== Source records
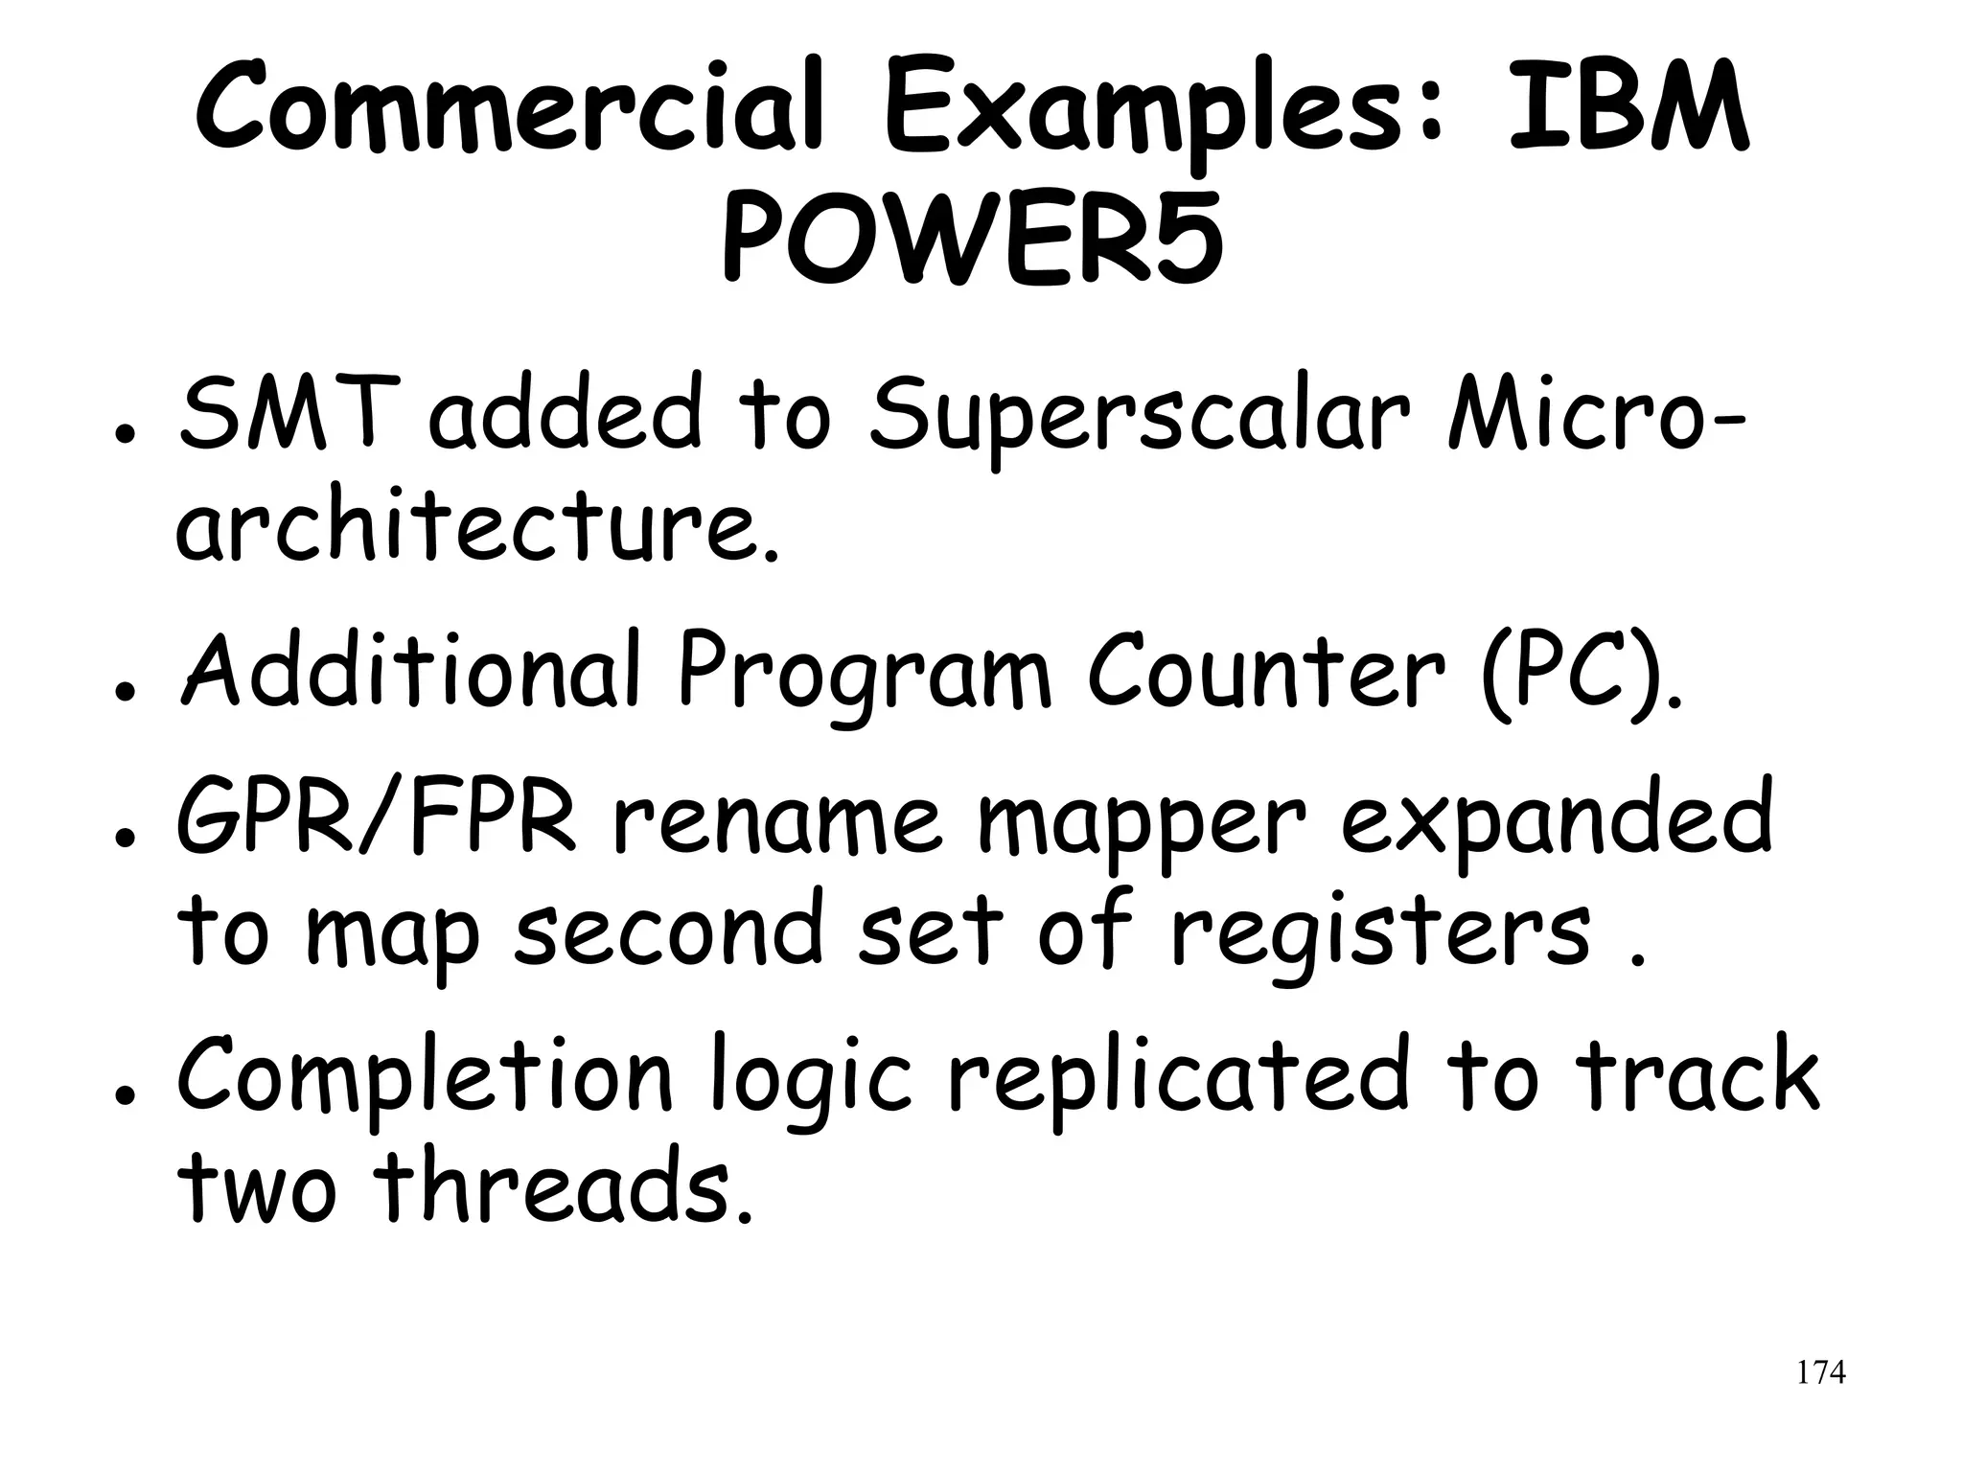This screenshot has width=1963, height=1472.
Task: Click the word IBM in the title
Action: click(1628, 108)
====
== Source records
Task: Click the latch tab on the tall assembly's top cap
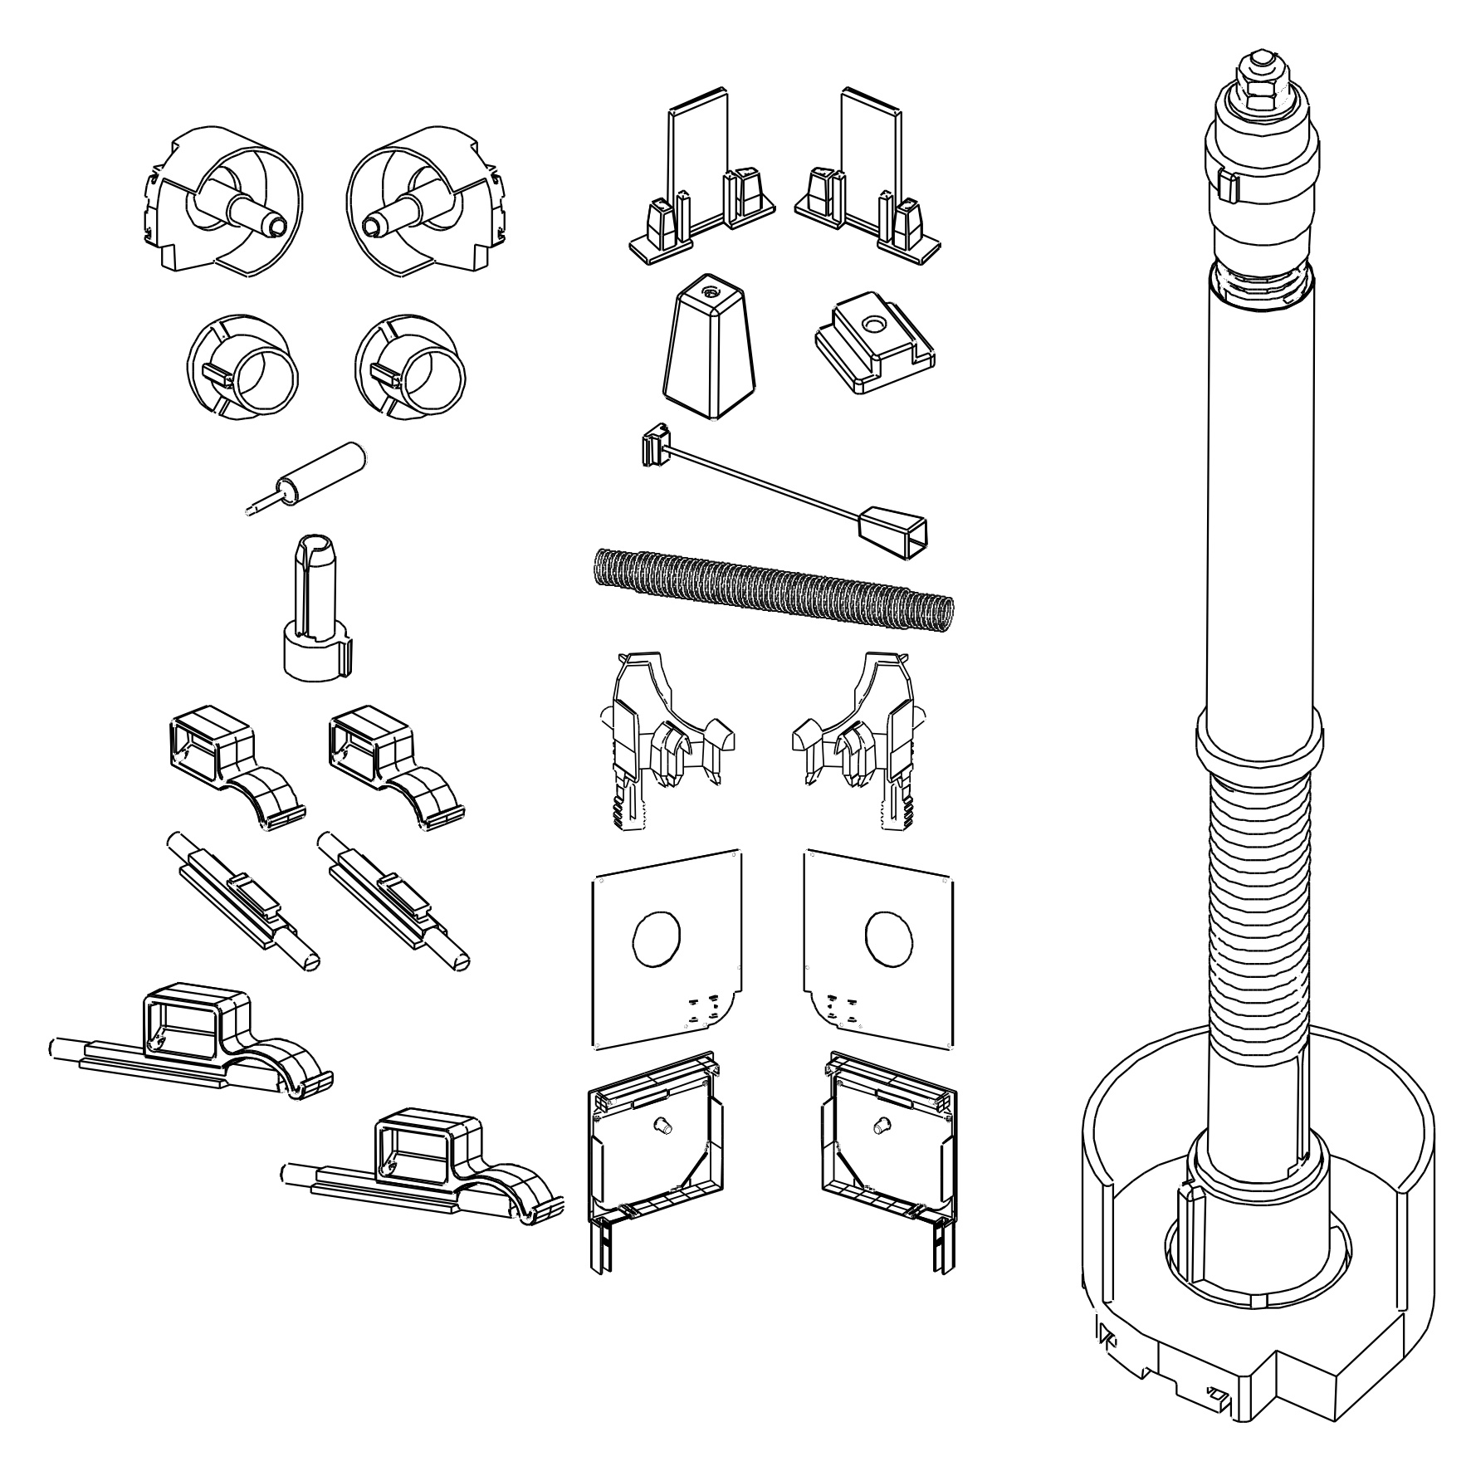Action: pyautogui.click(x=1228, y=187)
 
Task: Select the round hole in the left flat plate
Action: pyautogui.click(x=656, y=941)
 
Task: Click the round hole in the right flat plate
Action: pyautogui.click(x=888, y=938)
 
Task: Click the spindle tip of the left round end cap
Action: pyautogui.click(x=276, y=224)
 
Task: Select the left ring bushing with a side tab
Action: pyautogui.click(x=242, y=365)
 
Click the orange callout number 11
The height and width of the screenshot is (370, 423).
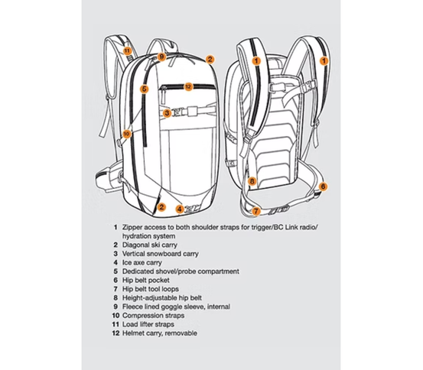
====
Swap "round hole" for "circular opening" in the lines from the one containing "Task: Click the latch" up to and including the one containing "Action: pyautogui.click(x=888, y=938)", and return only those lines with everything else unchanged. Leave the pictures out.

Task: Click the latch tab on the tall assembly's top cap
Action: pyautogui.click(x=1228, y=187)
 
Task: Select the circular opening in the left flat plate
Action: pyautogui.click(x=656, y=941)
 
Task: Click the circular opening in the right flat plate
Action: pyautogui.click(x=888, y=938)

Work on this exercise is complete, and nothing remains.